Discipline and Punish
The curtailing of personal freedom in the interest of security and public order would become the focal point of Michel Foucault's investigations into the disciplinary mechanisms permeating modern society. Working as a cultural attaché in the French foreign mission in Hamburg, he may well have seen The 400 Blows when it came out. The picture made quite a splash at the 1959 Cannes film festival, earning Truffaut the award for Best Director and a nomination for the top prize, the Palme d'Or, and it was Foucault's job to promote French cultural productions.

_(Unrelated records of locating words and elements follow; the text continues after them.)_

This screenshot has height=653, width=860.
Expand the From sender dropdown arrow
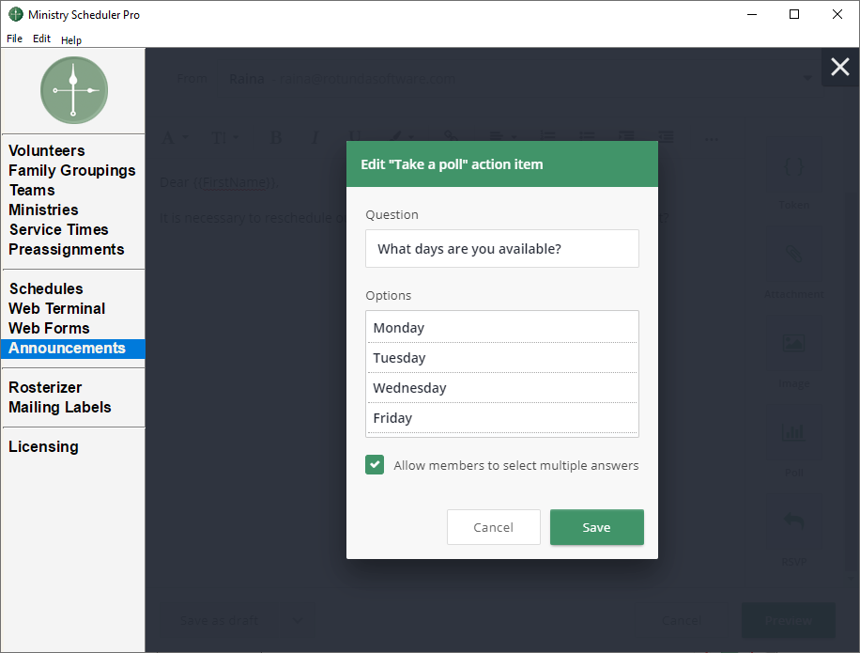pos(806,79)
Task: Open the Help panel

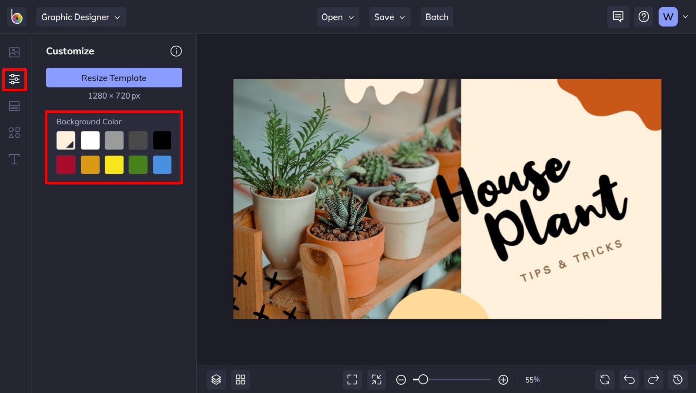Action: tap(643, 17)
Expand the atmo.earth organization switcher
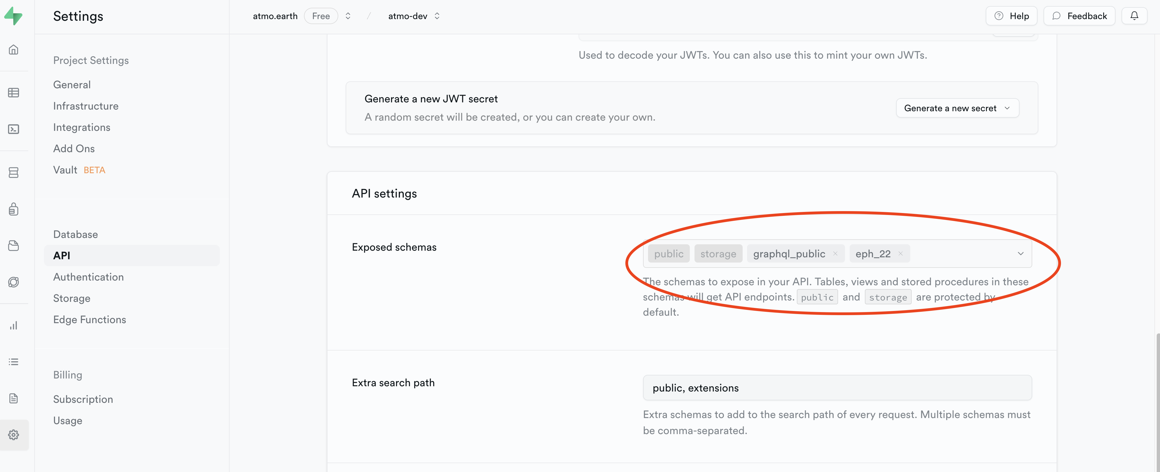The image size is (1160, 472). pos(348,16)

Movies also happened to be one of the few distractions Foucault permitted himself, beginning in his student days at the École Normale.
Imagine the as yet unknown scholar, putting aside his work on the manuscript of Madness and Civilization (1961) to take in Truffaut's picture. He would have appreciated the “spychologist” line; Foucault himself had been subjected to psychiatric evaluations after his first suicide attempt. The film's spontaneity, an affront to the mannered traditions of French cinema—a tradition Truffaut dismissed as “cinéma de papa”—would have appealed to the iconoclastic philosopher. And it's tempting to regard the image of the kids in the cage as the proverbial grain of sand, the nucleus of the book that many consider the pearl in Foucault's oeuvre, Discipline and Punish (1975).
Toward the end of Discipline and Punish, Foucault introduces a walk-on character, Béasse, a thirteen-year-old orphan brought before the authorities in 1840 for vagabondage. The judge viewed the boy as a delinquent because he had no home and no steady employment. Idleness was a punishable offense under nineteenth-century French jurisprudence. Béasse understood his situation differently, however:
I don't work for anybody. I've worked for myself for a long time now. I have my day station and my night station. In the day, for instance, I hand out leaflets free of charge to all the passers-by; I run after the stagecoaches when they arrive and carry luggage for the passengers; I turn cart-wheels on the avenue de Neuilly; at night there are the shows; I open coach doors, I sell pass-out tickets; I've plenty to do.
The Béasses of this world, Foucault lamented, could not withstand the disciplinary system of “civilization” and “order” and “legality” that defined freedom as a crime, and yet the boy's joyful exuberance could not be suppressed entirely.
Hearing his sentence of two years in a reformatory, Béasse ‘pulled an ugly face, then, recovering his good humor, remarked: “Two years, that's never more than twenty-four months. Let's be off then!”'
The 400 Blows is punctuated with moments of joyful exuberance, but the ending suggests that there is no evading the regimen of the Observation Center. Antoine escapes, and we follow him as he makes his way to the ocean. He runs along the beach, dashes into the surf, then turns back. Where can he go? The camera zooms in on Antoine's expression, the final shot a freeze frame of his face. That lost look will stay with us for a long time.